▶ [Exercise details]: Please retype the entries below exactly as they are written.

▶ [Material shown]:

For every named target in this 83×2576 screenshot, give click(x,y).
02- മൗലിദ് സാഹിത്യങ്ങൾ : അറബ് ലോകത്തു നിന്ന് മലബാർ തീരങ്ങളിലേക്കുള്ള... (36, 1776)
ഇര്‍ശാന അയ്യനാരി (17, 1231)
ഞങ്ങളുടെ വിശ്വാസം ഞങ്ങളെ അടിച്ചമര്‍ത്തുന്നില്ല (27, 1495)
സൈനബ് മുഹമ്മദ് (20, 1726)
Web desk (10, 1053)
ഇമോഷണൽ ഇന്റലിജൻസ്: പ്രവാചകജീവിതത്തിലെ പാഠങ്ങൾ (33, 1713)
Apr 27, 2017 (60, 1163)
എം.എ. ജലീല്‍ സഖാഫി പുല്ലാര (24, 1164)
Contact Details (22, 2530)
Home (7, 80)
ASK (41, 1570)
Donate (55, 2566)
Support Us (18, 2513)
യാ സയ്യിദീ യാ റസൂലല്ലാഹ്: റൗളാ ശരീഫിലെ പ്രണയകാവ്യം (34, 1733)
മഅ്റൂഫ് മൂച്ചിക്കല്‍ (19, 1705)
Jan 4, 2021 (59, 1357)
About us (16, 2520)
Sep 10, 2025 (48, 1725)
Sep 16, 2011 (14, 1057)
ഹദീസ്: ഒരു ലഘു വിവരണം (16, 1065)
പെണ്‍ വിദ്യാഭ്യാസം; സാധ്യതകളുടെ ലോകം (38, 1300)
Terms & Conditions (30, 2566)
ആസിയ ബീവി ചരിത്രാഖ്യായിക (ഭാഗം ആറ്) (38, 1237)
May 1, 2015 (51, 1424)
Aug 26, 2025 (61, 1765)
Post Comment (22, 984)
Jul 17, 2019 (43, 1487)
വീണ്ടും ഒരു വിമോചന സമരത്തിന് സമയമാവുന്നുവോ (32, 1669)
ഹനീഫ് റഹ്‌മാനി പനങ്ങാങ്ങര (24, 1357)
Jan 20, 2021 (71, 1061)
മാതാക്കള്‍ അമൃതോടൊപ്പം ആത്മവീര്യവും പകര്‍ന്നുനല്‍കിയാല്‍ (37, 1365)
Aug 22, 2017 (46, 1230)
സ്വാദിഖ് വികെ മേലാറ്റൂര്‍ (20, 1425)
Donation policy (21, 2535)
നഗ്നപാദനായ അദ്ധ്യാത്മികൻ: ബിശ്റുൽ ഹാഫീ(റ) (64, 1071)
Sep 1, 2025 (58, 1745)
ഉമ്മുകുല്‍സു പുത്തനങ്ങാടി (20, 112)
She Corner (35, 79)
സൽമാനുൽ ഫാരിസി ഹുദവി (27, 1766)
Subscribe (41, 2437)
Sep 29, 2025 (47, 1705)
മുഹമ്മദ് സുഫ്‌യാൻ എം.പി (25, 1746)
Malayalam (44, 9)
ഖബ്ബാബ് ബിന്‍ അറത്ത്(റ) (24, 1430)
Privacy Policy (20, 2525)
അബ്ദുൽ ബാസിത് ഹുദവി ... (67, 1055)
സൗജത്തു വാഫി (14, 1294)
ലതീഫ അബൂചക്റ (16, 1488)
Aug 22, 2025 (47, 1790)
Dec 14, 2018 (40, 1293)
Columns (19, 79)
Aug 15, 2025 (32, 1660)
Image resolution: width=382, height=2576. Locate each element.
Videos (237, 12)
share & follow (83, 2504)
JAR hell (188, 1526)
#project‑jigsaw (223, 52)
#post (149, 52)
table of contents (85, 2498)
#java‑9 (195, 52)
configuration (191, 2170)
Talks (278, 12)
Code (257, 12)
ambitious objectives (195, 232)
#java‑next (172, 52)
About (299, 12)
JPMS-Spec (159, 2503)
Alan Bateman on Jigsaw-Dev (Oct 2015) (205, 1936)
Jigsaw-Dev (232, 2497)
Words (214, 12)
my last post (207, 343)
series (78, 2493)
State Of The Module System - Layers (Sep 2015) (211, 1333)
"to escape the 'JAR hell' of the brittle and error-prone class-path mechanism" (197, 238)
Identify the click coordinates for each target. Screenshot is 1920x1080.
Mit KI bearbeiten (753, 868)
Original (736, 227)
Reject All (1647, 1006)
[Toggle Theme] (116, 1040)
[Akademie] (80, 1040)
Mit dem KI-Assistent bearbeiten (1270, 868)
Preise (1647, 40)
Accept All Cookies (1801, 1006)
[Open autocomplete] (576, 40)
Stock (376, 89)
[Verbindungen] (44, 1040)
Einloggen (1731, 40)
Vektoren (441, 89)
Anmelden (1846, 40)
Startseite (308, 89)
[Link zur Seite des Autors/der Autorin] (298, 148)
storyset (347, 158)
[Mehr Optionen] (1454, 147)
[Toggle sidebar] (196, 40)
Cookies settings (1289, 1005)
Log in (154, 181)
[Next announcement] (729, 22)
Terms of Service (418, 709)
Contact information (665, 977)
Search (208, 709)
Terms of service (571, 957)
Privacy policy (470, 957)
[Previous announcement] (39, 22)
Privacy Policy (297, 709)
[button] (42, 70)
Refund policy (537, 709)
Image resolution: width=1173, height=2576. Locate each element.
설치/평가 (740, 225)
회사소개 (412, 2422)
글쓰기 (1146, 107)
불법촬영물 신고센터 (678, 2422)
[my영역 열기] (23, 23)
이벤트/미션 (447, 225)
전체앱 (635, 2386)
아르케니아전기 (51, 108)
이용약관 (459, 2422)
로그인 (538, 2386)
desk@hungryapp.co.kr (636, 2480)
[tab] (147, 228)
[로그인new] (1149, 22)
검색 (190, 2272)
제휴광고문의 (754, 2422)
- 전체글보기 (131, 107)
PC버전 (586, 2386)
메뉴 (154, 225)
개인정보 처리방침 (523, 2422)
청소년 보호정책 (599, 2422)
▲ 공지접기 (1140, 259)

▶ [Task output]:
For every named target in this 83×2576 screenshot, give click(x,y).
02- മൗലിദ് സാഹിത്യങ്ങൾ : അറബ് ലോകത്തു നിന്ന് മലബാർ തീരങ്ങളിലേക്കുള്ള... (36, 1776)
ഇര്‍ശാന അയ്യനാരി (17, 1231)
ഞങ്ങളുടെ വിശ്വാസം ഞങ്ങളെ അടിച്ചമര്‍ത്തുന്നില്ല (27, 1495)
സൈനബ് മുഹമ്മദ് (20, 1726)
Web desk (10, 1053)
ഇമോഷണൽ ഇന്റലിജൻസ്: പ്രവാചകജീവിതത്തിലെ പാഠങ്ങൾ (33, 1713)
Apr 27, 2017 (60, 1163)
എം.എ. ജലീല്‍ സഖാഫി പുല്ലാര (24, 1164)
Contact Details (22, 2530)
Home (7, 80)
ASK (41, 1570)
Donate (55, 2566)
Support Us (18, 2513)
യാ സയ്യിദീ യാ റസൂലല്ലാഹ്: റൗളാ ശരീഫിലെ പ്രണയകാവ്യം (34, 1733)
മഅ്റൂഫ് മൂച്ചിക്കല്‍ (19, 1705)
Jan 4, 2021 (59, 1357)
About us (16, 2520)
Sep 10, 2025 (48, 1725)
Sep 16, 2011 (14, 1057)
ഹദീസ്: ഒരു ലഘു വിവരണം (16, 1065)
പെണ്‍ വിദ്യാഭ്യാസം; സാധ്യതകളുടെ ലോകം (38, 1300)
Terms & Conditions (30, 2566)
ആസിയ ബീവി ചരിത്രാഖ്യായിക (ഭാഗം ആറ്) (38, 1237)
May 1, 2015 (51, 1424)
Aug 26, 2025 (61, 1765)
Post Comment (22, 984)
Jul 17, 2019 (43, 1487)
വീണ്ടും ഒരു വിമോചന സമരത്തിന് സമയമാവുന്നുവോ (32, 1669)
ഹനീഫ് റഹ്‌മാനി പനങ്ങാങ്ങര (24, 1357)
Jan 20, 2021 (71, 1061)
മാതാക്കള്‍ അമൃതോടൊപ്പം ആത്മവീര്യവും പകര്‍ന്നുനല്‍കിയാല്‍ (37, 1365)
Aug 22, 2017 (46, 1230)
സ്വാദിഖ് വികെ മേലാറ്റൂര്‍ (20, 1425)
Donation policy (21, 2535)
നഗ്നപാദനായ അദ്ധ്യാത്മികൻ: ബിശ്റുൽ ഹാഫീ(റ) (64, 1071)
Sep 1, 2025 (58, 1745)
ഉമ്മുകുല്‍സു പുത്തനങ്ങാടി (20, 112)
She Corner (35, 79)
സൽമാനുൽ ഫാരിസി ഹുദവി (27, 1766)
Subscribe (41, 2437)
Sep 29, 2025 (47, 1705)
മുഹമ്മദ് സുഫ്‌യാൻ എം.പി (25, 1746)
Malayalam (44, 9)
ഖബ്ബാബ് ബിന്‍ അറത്ത്(റ) (24, 1430)
Privacy Policy (20, 2525)
അബ്ദുൽ ബാസിത് ഹുദവി ... (67, 1055)
സൗജത്തു വാഫി (14, 1294)
ലതീഫ അബൂചക്റ (16, 1488)
Aug 22, 2025 (47, 1790)
Dec 14, 2018 (40, 1293)
Columns (19, 79)
Aug 15, 2025 (32, 1660)
Image resolution: width=382, height=2576. Locate each element.
Videos (237, 12)
share & follow (83, 2504)
JAR hell (188, 1526)
#project‑jigsaw (223, 52)
#post (149, 52)
table of contents (85, 2498)
#java‑9 (195, 52)
configuration (191, 2170)
Talks (278, 12)
Code (257, 12)
ambitious objectives (195, 232)
#java‑next (172, 52)
About (299, 12)
JPMS-Spec (159, 2503)
Alan Bateman on Jigsaw-Dev (Oct 2015) (205, 1936)
Jigsaw-Dev (232, 2497)
Words (214, 12)
my last post (207, 343)
series (78, 2493)
State Of The Module System - Layers (Sep 2015) (211, 1333)
"to escape the 'JAR hell' of the brittle and error-prone class-path mechanism" (197, 238)
Identify the click coordinates for each target. Screenshot is 1920x1080.
Mit KI bearbeiten (753, 868)
Original (736, 227)
Reject All (1647, 1006)
[Toggle Theme] (116, 1040)
[Akademie] (80, 1040)
Mit dem KI-Assistent bearbeiten (1270, 868)
Preise (1647, 40)
Accept All Cookies (1801, 1006)
[Open autocomplete] (576, 40)
Stock (376, 89)
[Verbindungen] (44, 1040)
Einloggen (1731, 40)
Vektoren (441, 89)
Anmelden (1846, 40)
Startseite (308, 89)
[Link zur Seite des Autors/der Autorin] (298, 148)
storyset (347, 158)
[Mehr Optionen] (1454, 147)
[Toggle sidebar] (196, 40)
Cookies settings (1289, 1005)
Log in (154, 181)
[Next announcement] (729, 22)
Terms of Service (418, 709)
Contact information (665, 977)
Search (208, 709)
Terms of service (571, 957)
Privacy policy (470, 957)
[Previous announcement] (39, 22)
Privacy Policy (297, 709)
[button] (42, 70)
Refund policy (537, 709)
Image resolution: width=1173, height=2576. Locate each element.
설치/평가 (740, 225)
회사소개 (412, 2422)
글쓰기 (1146, 107)
불법촬영물 신고센터 (678, 2422)
[my영역 열기] (23, 23)
이벤트/미션 (447, 225)
전체앱 (635, 2386)
아르케니아전기 (51, 108)
이용약관 (459, 2422)
로그인 (538, 2386)
desk@hungryapp.co.kr (636, 2480)
[tab] (147, 228)
[로그인new] (1149, 22)
검색 (190, 2272)
제휴광고문의 (754, 2422)
- 전체글보기 (131, 107)
PC버전 (586, 2386)
메뉴 (154, 225)
개인정보 처리방침 (523, 2422)
청소년 보호정책 (599, 2422)
▲ 공지접기 (1140, 259)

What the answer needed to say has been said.